What this task involves: Reproduce the listing below word for word, keeping every line as it appears.

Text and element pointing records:
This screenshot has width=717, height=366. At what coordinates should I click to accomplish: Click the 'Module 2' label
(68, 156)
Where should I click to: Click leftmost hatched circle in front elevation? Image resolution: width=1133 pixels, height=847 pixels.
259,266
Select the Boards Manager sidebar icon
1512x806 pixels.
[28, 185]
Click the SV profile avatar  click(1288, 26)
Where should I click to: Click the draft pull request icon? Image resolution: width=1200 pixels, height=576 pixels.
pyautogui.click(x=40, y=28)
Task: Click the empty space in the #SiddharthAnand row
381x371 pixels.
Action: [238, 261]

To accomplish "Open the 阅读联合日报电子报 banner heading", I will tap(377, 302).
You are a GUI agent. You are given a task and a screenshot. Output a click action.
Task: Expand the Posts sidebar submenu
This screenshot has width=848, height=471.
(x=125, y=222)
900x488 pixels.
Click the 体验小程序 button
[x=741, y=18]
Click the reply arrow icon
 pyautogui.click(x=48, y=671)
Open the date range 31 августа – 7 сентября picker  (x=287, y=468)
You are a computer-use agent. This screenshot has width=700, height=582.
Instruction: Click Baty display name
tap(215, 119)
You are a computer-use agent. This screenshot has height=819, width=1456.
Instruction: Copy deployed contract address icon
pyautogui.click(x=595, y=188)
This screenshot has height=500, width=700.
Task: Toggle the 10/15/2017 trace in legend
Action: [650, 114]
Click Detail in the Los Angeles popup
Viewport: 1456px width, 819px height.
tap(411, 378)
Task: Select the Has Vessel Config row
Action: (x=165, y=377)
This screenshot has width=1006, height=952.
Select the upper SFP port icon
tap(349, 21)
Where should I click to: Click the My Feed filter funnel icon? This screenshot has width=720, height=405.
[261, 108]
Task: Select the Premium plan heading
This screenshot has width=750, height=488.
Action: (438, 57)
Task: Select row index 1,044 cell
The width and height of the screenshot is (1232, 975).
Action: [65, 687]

Solved exercise:
This screenshot has width=717, height=366. At what coordinates should I click to accomplish: Click the 'Module 2' label
(68, 156)
Where should I click to: Click leftmost hatched circle in front elevation? Image resolution: width=1133 pixels, height=847 pixels.
259,266
Select the Boards Manager sidebar icon
1512x806 pixels.
[28, 185]
Click the SV profile avatar  click(1288, 26)
Where should I click to: Click the draft pull request icon? Image resolution: width=1200 pixels, height=576 pixels.
pyautogui.click(x=40, y=28)
Task: Click the empty space in the #SiddharthAnand row
381x371 pixels.
Action: [238, 261]

To accomplish "Open the 阅读联合日报电子报 banner heading", I will tap(377, 302).
You are a GUI agent. You are given a task and a screenshot. Output a click action.
Task: Expand the Posts sidebar submenu
This screenshot has width=848, height=471.
(x=125, y=222)
900x488 pixels.
Click the 体验小程序 button
[x=741, y=18]
Click the reply arrow icon
 pyautogui.click(x=48, y=671)
Open the date range 31 августа – 7 сентября picker  (x=287, y=468)
You are a computer-use agent. This screenshot has width=700, height=582.
Instruction: Click Baty display name
tap(215, 119)
You are a computer-use agent. This screenshot has height=819, width=1456.
Instruction: Copy deployed contract address icon
pyautogui.click(x=595, y=188)
This screenshot has height=500, width=700.
Task: Toggle the 10/15/2017 trace in legend
Action: [650, 114]
Click Detail in the Los Angeles popup
Viewport: 1456px width, 819px height.
tap(411, 378)
Task: Select the Has Vessel Config row
Action: (x=165, y=377)
This screenshot has width=1006, height=952.
Select the upper SFP port icon
tap(349, 21)
Where should I click to: Click the My Feed filter funnel icon? This screenshot has width=720, height=405.
[261, 108]
Task: Select the Premium plan heading
This screenshot has width=750, height=488.
Action: (438, 57)
Task: Select row index 1,044 cell
The width and height of the screenshot is (1232, 975).
Action: [65, 687]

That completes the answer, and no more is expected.